Mijn zoon noemt liederen – als het hierboven behandelde lied 488 – “zweefliederen”.
Contrasteer dit “zweeflied” met het volgende, in evangelische kringen vroeger heel populaire lied: “When we walk with the Lord in the light of His word” (“Hij die rustig en stil”). Het refrein luidt: “Trust and obey there is no other way to be happy in Jesus than to trust and obey”. In dit lied wordt de bijbelse spiritualiteit, geestelijkheid, kernachtig onder woorden gebracht. Dit soort liederen zijn verdrongen door allerlei mystieke “zweefliederen”.

De zweefliederen worden gebruikt om in een trance te komen. Het zijn in feite tranceliederen.
Daarom lijken sommige (zeker charismatische) diensten tegenwoordig zo op de popconcerten die ik voor mijn bekering placht te bezoeken. Ook daar ging men in trance op de muziek. Een tijd geleden was ik in een samenkomst in een volle evangelie gemeente. Een lied werd opgegeven. Nog voor de muziek het lied inzette gingen sommigen al in de houding staan: armen opgeheven, ogen dicht, blik in vervoering naar boven gericht.
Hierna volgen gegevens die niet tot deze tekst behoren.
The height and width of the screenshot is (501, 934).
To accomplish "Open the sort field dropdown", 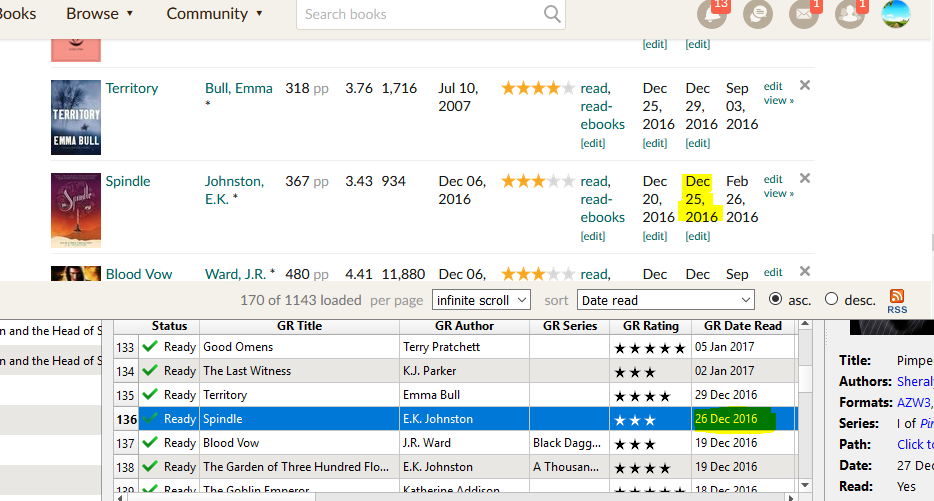I will 665,300.
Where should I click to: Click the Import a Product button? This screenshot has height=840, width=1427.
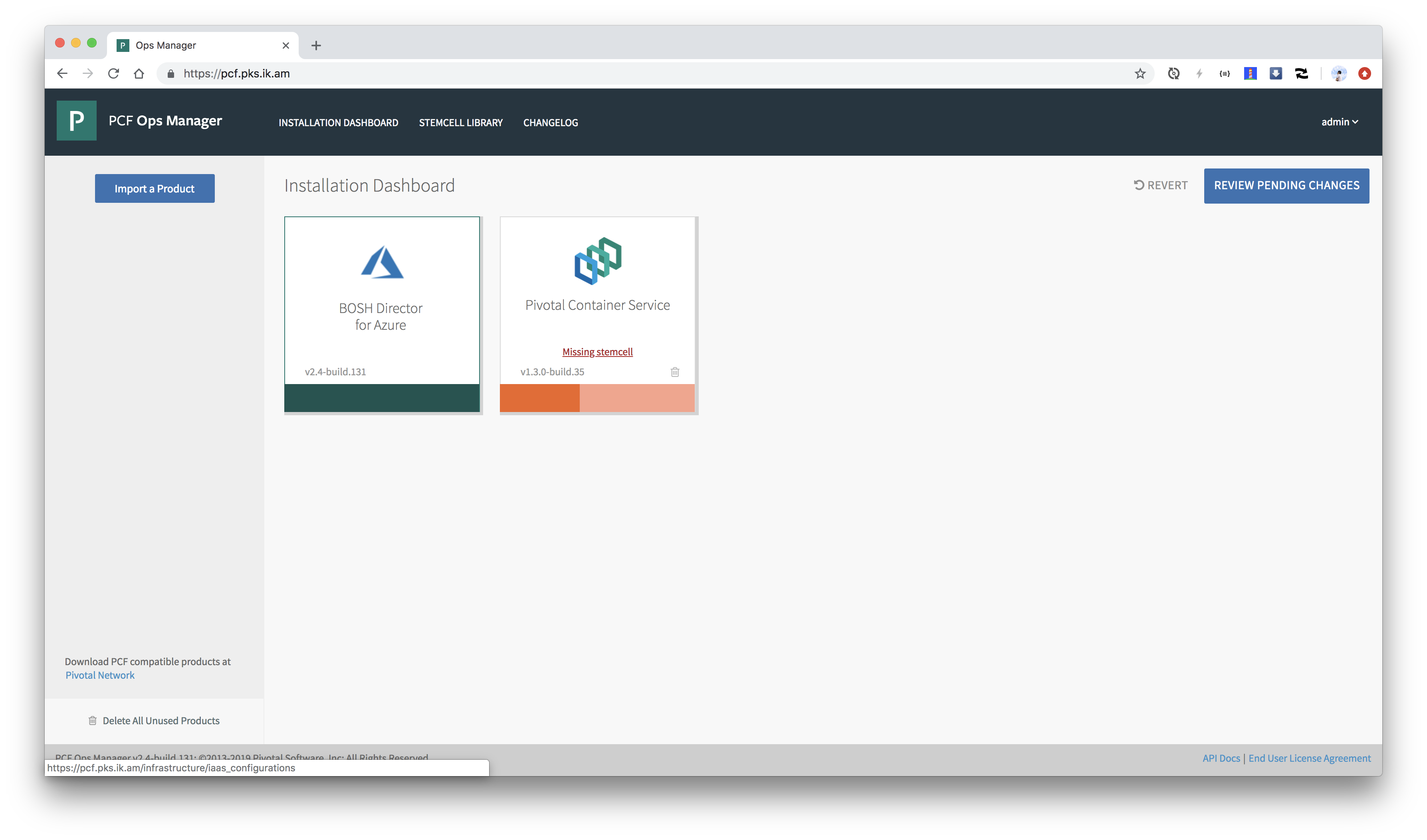[155, 188]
Dit alles schept een surrealistische onwezenlijk sfeer.

Een bericht uit Amerika vermeldde dat er op dit moment een tendens is dat de mannen weglopen uit evangelische gemeenten en samenkomsten. Ik kan het me zeer goed voorstellen als je voortdurend in een vage, weke, mystieke sfeer moet verblijven. Anderen zijn daarentegen naar het lijkt verslaafd aan dit soort liederen. Verslaafd aan de gevoelsbewegingen die dit soort liederen opwekken. De oude liederen “smaken” hen niet omdat er niet of nauwelijks op “getript” kan worden.